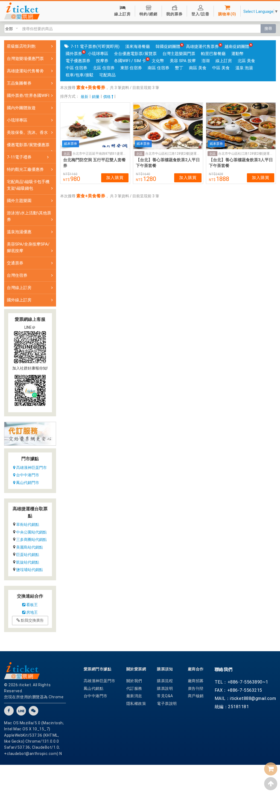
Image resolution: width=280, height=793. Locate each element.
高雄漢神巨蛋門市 (31, 467)
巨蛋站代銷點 (27, 554)
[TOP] (270, 783)
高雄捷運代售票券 (202, 46)
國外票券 (74, 53)
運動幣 (237, 53)
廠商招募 (196, 681)
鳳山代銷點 (94, 688)
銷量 (96, 96)
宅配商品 (107, 75)
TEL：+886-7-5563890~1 (241, 682)
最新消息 (134, 696)
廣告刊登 (196, 688)
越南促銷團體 (236, 46)
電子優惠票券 (78, 60)
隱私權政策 (136, 703)
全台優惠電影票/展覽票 (135, 53)
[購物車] (270, 768)
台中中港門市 (27, 475)
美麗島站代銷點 (29, 547)
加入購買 (115, 177)
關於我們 (134, 681)
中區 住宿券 (76, 67)
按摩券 (102, 60)
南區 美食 (197, 67)
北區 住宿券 (104, 67)
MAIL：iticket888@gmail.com (245, 698)
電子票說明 (167, 703)
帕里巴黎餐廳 (213, 53)
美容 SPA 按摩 (183, 60)
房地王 (31, 612)
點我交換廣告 (32, 620)
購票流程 (165, 681)
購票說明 (165, 688)
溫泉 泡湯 (244, 67)
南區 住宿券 (158, 67)
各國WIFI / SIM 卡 (130, 60)
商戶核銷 (196, 696)
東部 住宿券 (131, 67)
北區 (66, 154)
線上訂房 (223, 60)
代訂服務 (134, 688)
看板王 (31, 604)
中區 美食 (221, 67)
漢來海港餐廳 (137, 46)
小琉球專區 (98, 53)
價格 (107, 96)
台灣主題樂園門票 (178, 53)
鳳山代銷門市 (27, 482)
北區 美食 (246, 60)
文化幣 (158, 60)
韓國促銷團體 (168, 46)
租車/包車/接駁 (80, 75)
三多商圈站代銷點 (31, 539)
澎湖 (206, 60)
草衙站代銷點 (27, 524)
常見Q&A (165, 696)
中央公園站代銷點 (31, 532)
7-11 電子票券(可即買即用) (95, 46)
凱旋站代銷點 (27, 562)
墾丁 (179, 67)
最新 (84, 96)
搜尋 (268, 28)
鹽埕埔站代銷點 (29, 569)
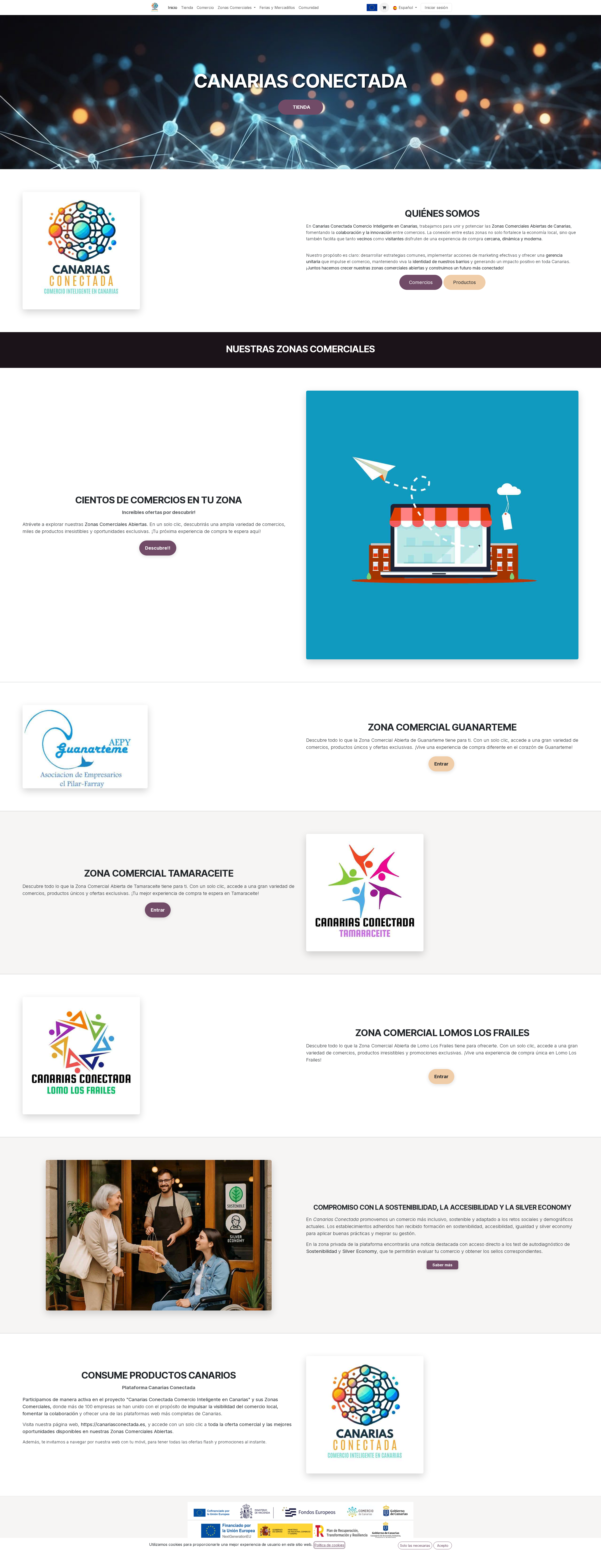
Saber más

§ WORK TO DO: Please edit the part of the entries that opens with the line containing "加入購買 (115, 177)" and closes with the line containing "凱旋站代銷點 (27, 562)", changing "代銷點" to "銷售點" and keeping everything else the same. Give back only those lines.

§ SOLUTION FOR THIS TASK:
加入購買 (115, 177)
關於我們 (134, 681)
中區 住宿券 (76, 67)
按摩券 (102, 60)
南區 美食 (197, 67)
北區 住宿券 (104, 67)
MAIL：iticket888@gmail.com (245, 698)
電子票說明 (167, 703)
帕里巴黎餐廳 (213, 53)
美容 SPA 按摩 (183, 60)
房地王 (31, 612)
點我交換廣告 (32, 620)
購票流程 (165, 681)
購票說明 (165, 688)
溫泉 泡湯 (244, 67)
南區 住宿券 (158, 67)
各國WIFI / SIM 卡 (130, 60)
商戶核銷 (196, 696)
東部 住宿券 (131, 67)
北區 (66, 154)
線上訂房 (223, 60)
代訂服務 (134, 688)
看板王 (31, 604)
中區 美食 (221, 67)
漢來海港餐廳 (137, 46)
小琉球專區 (98, 53)
價格 (107, 96)
台灣主題樂園門票 (178, 53)
鳳山代銷門市 (27, 482)
北區 美食 (246, 60)
文化幣 (158, 60)
韓國促銷團體 (168, 46)
租車/包車/接駁 (80, 75)
三多商圈站銷售點 (31, 539)
澎湖 (206, 60)
草衙站銷售點 (27, 524)
常見Q&A (165, 696)
中央公園站銷售點 (31, 532)
7-11 電子票券(可即買即用) (95, 46)
凱旋站銷售點 (27, 562)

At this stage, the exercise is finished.